Is rhetoric all its cracked up to be?

           Rhetoric is everywhere in our life, ranging from music such as Mozart’s symphony No 40 In G minor, to our country’s political structure, such as Presidential candidate speeches. Rhetoric is important because you can’t understand content unless you notice the invisible things behind the words like how the argument is framed and the symbolic action of it.  In my opinion, rhetoric is structured communication, the way you put the pieces of your argument together. It is a way of communicating clearly to get your point across. 

           So, what baffles me is the huge negative connotation rhetoric is given. As described in the first three chapters of Herrick’s The History and Theory of Rhetoric, rhetoric is often considered to be a persuasive deceptive art capable of granting someone power over another. Do I believe rhetoric to be persuasive? Absolutely. But in terms of deceptiveness and power, I don’t necessarily agree. Just because rhetoric can be used as a tool to achieve something you want, doesn’t make them your submissive. For example, a couple weekends ago I was in Bed Bath and Beyond buying a mattress pad. Bed Bath and Beyond always has so many coupons, but unfortunately I did not have one. By using rhetoric, I appealed to the cashier’s pathos by making her feel bad that I thought I had brought it with me, but had forgotten it with all the other stresses of moving in to a new apartment. Because of the friendly approach I had, she gave me the 20% discount I wanted. Does this mean I exerted power over her to get her to give me the coupon? I don’t see it that way. I see it as part of our natural life, our society. It is part of the way we live because how could we have any thoughts about anything without communication, counter-arguments, and persuasion.

            Herrick states, in regard to rhetoric and democracy that “ One must be accustomed to tolerating even the most unusual opinions and points of view and even take a certain pleasure in their counter play; one must be willing to listen as to speak and as a listener one must be able more or less to appreciate the art being applied” (46).  I think this means that when it comes to society, having others listen and accept our opinions or ideas and vice versa are natural, healthy, and necessary.  Thinking a little deeper than the Bed Bath and Beyond example, what would life be if we did not argue with others over what we believed in? Life would be boring, monotone and we would all probably view things the same, whether it was “right” or “wrong” way. Although it may sound deceptive when Sophists say we argue things to “ make the worse claim seem better” (34), maybe the worse claim IS better to someone who is not our self. What one may see as true and right is objective to the person doing the believing. Each individual has our own thoughts and opinions and by choosing to see something a certain way does not mean we have been fooled. 

            Many of the negative connotations associated with rhetoric I think in fact should be associated with the people in society, and society itself instead.  Why do we think we have power over someone by having him or her agree to an idea we have? What makes us think that because WE, or I, as an individual, decide to believe something that it is the Rhetor being powerful or deceptive in their claims that caused me to believe that way?  What I mean is, it is each of us that decides how we will let the words we hear and the actions we see affect and shape us. Choosing what to believe in, stand for, and do is part of developing who we are as individuals. To me, rhetoric seems the natural way to do this.
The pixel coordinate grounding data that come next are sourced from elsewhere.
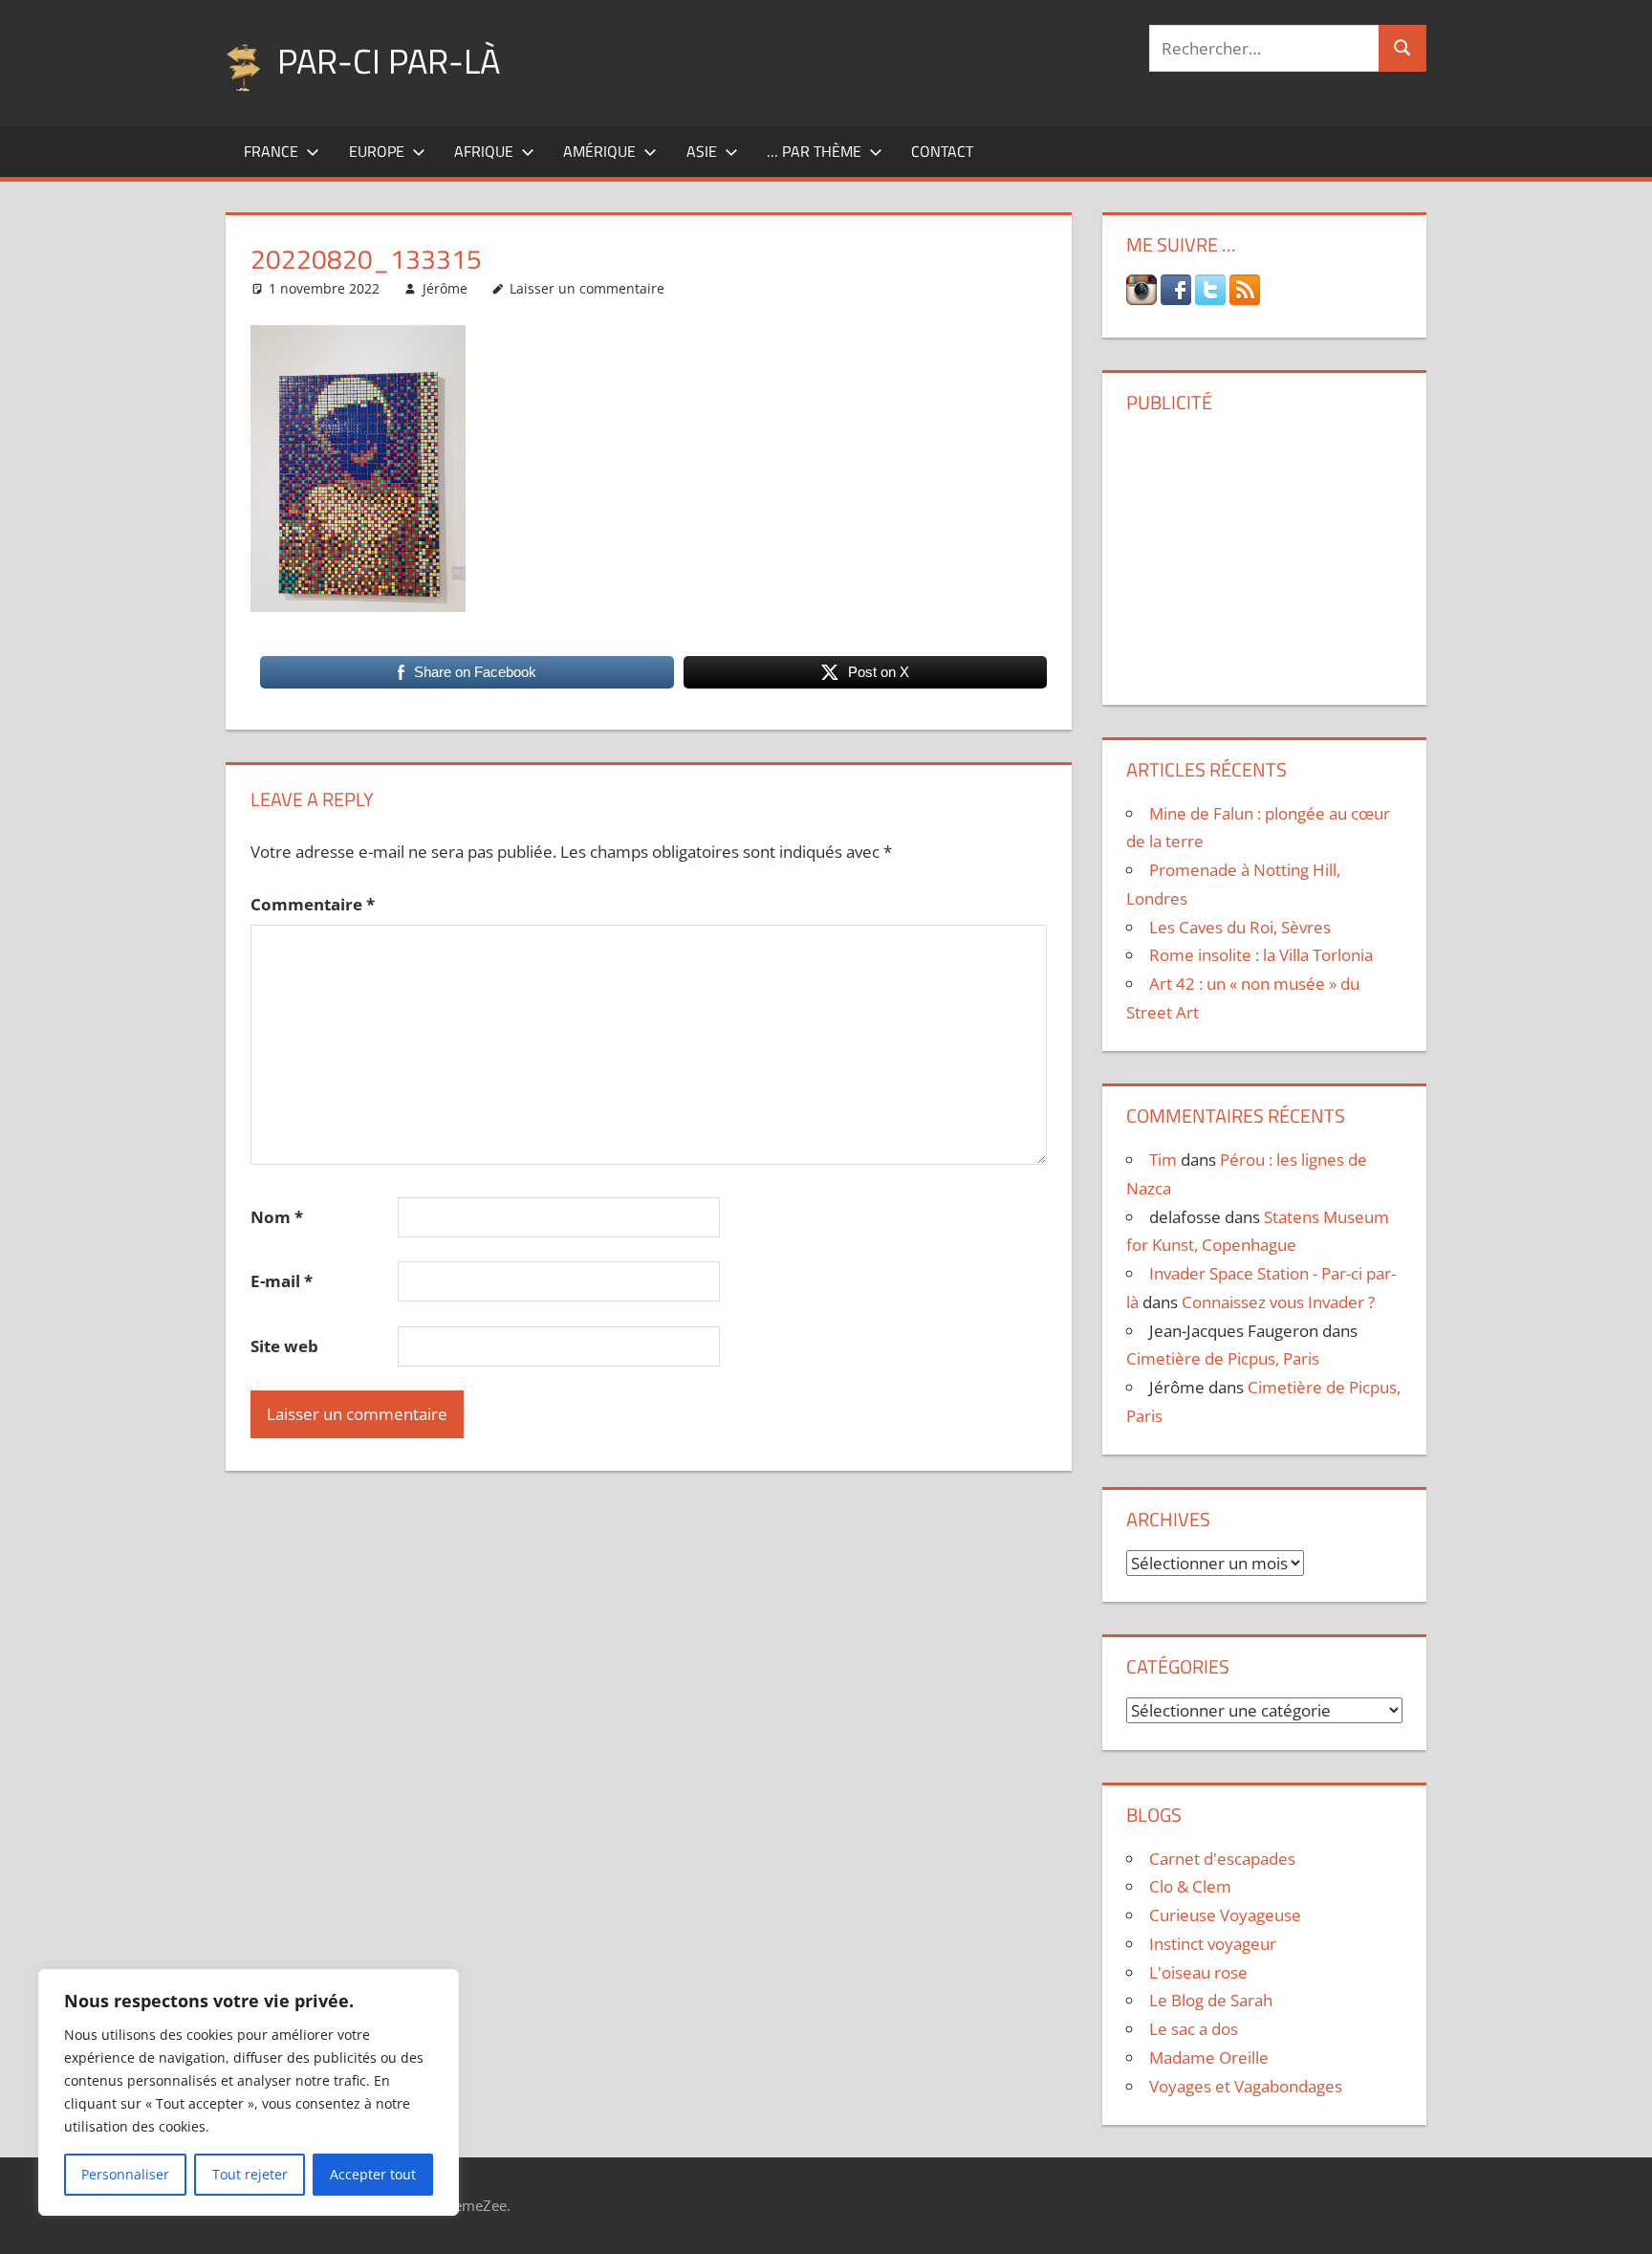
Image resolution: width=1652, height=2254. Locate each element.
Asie (701, 151)
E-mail (281, 1281)
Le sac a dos (1193, 2029)
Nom (276, 1217)
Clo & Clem (1190, 1886)
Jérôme (445, 288)
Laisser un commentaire (587, 288)
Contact (942, 151)
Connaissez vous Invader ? (1278, 1302)
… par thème (814, 151)
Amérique (599, 151)
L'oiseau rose (1198, 1972)
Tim (1163, 1160)
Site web (284, 1346)
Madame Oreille (1209, 2057)
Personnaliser (125, 2174)
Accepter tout (373, 2174)
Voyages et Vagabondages (1245, 2086)
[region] (248, 2092)
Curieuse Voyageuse (1225, 1915)
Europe (376, 151)
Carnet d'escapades (1222, 1859)
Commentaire (312, 904)
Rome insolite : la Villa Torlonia (1261, 955)
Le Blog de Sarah (1210, 2000)
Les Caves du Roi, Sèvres (1240, 927)
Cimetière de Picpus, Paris (1222, 1358)
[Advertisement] (1263, 551)
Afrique (483, 151)
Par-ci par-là (388, 60)
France (271, 151)
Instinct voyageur (1212, 1944)
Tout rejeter (250, 2174)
           Maybe as I continue to explore the ins and outs of rhetoric, I may be persuaded to see it like many scholars do. But for now, I stand apart. 

Welcome to my world

Hi readers, I’m Kim 🙂 As a sophomore Communications Interest major at the University of Delaware, I am very interested in examining the world we live in in a symbolic way, helping to get a clearer understanding and insight about the way our words, and actions construct the reality we live in. Communication is one of the most powerful tools in being successful in today’s world. That is why I decided to take this Intro to Rhetoric English class this semester. I named my blog ” A battlefield of thoughts” because I intend for this blog to be a breakdown of my misunderstandings, interpretations, my learning processes and discoveries as I increase my knowledge about the world of rhetoric. My hope is that I can uncover the truth and the power behind the words we all use in everyday language, and when we have a deeper purpose in mind.